Elsewhere, we've seen very mixed results in technology earnings. On the positive front, IBM did what almost no one has done so far: raise 2013 guidance, to $16.90 from $16.70. Ok, admittedly it's only a slim one percent but it's still a raise—and if they hit $16.70 they will still pull off a 10 percent earnings increase from 2012. That's impressive!
Yet if you want any proof that the cloud is eating into hardware sales for big companies, look no farther than the same IBM bottom line: hardware sales are down 12 percent (yikes!). Software was up 4 percent, and services (the old growth engine) has down 4 percent...looks like software is the new services, no?
Still, chip maker Xilinx and memory storage maker Sandisk also did well: both beat and raised estimates.
Elsewhere in tech land, Intel's warning on sales (they cut their 2013 sales outlook to flat) is perhaps not surprising, given that two-thirds of its business is in the PC space. SAP, IBM's software rival, was also light, based on weakness in Asia.
Financials and techs predominate, but we are also starting to get in industrials — with mixed results.
Dover is one of the first multi-industry industry companies to report; they are a good gauge of the sector given the many products they sell to many industries all over the world. Think energy, refrigeration, fluids. Anyway, they beat and raised guidance for the year, to $5.56 - $5.71 against prior guidance of $5.05 - $5.35: impressive indeed.
Johnson Controls, which offers car batteries and seats, also beat, but they narrowed their full year guidance, to $2.64 - $2.66, from $2.60-$2.70. Also, they are selling HomeLink, a vehicle-based control system.

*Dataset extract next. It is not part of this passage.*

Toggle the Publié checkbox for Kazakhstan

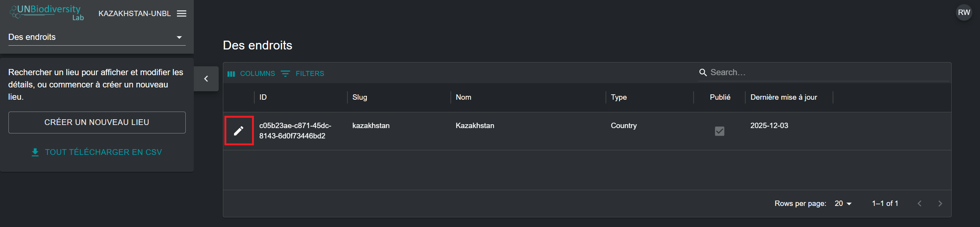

In home products, Sherwin Williams was short on both top and bottom line, with guidance for the current quarter falling below expectations. That is a disappointment, as the stock has been strong on expectations the home improvement market would continue to be strong.
So let's call it a mixed bag so far. One other positive point: fewer companies are missing on the topline. Of the 15 major companies that reported this morning, only 5 missed on the topline, much better than at the start of the first quarter, when more than half routinely missed.
1) Another home builder IPO. Northern California builder UCP (UCP) priced 7.75 million shares at $15, the low end of the range. This is the third home builder to go public this year, with mixed results. In April, Taylor Morrison Homes priced at $22 and is now trading at $25 and change; in January William Lyon Homes (WLH) priced at $25 and is currently trading at $24.